The commissioner is not alone in missing certain points of the state law. Somehow, our county government developed a notion that rules are different for an “informal meeting” versus a “formal meeting.” Oregon law doesn’t recognize any such stipulation.

Debating those legal distinctions, however, takes a back seat when we consider the commissioner’s suggestion that we purposefully omitted pertinent information from our story in order to show her and county staff “in a bad light.” There’s a touch of paranoia in that claim, since the story simply reported what occurred at a particular public meeting.

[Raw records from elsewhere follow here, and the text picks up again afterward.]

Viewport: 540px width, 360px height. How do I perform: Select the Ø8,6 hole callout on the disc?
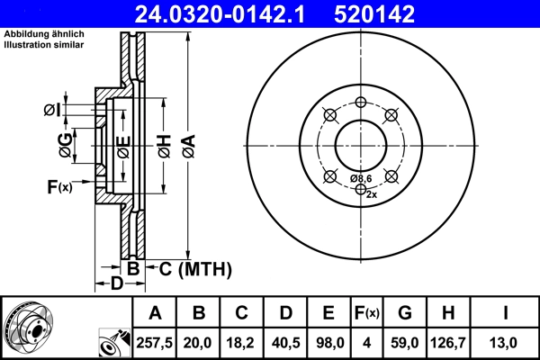360,179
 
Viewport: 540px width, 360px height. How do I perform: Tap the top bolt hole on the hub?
360,102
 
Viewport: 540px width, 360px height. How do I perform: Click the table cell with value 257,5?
155,342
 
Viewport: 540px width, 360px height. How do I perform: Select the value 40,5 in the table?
285,342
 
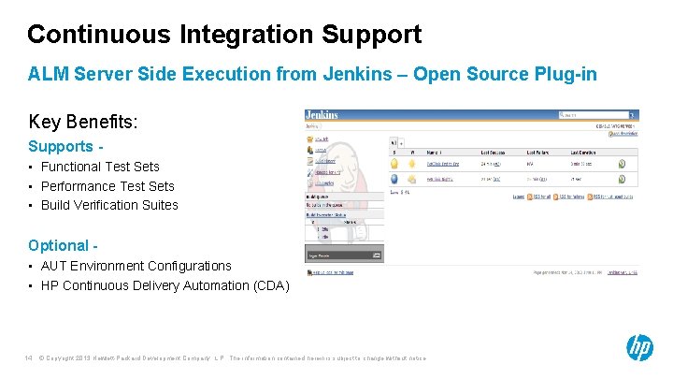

Actually, a bit of healthy paranoia might be in order related to another topic in Starrett’s letter – record requests from disabled people. To quote the attorney general:

“When making public records available, a public body must provide an opportunity for individuals with disabilities to request an alternative form (large print, Braille, audio tape, etc.) … Before refusing a request for accommodation under the ADA, a public body that is unsure of its obligations should consult with its legal counsel.”

In the world of public records, too many public officials act rashly rather than admit they are unsure of their obligations.


Scott Gibson

Well put, Jeb. Your article was an important review of the facts to counter yet another diatribe from Commissioner Starrett. Thanks for laying out the facts so that our community can make sense of these back and forth accusations. It is sad to see a sitting commissioner suggest that a citizen was prevaricating and to put it in print.

Don Dix

I'm astounded! Politicians exhibiting a warped line of thinking? How could that be?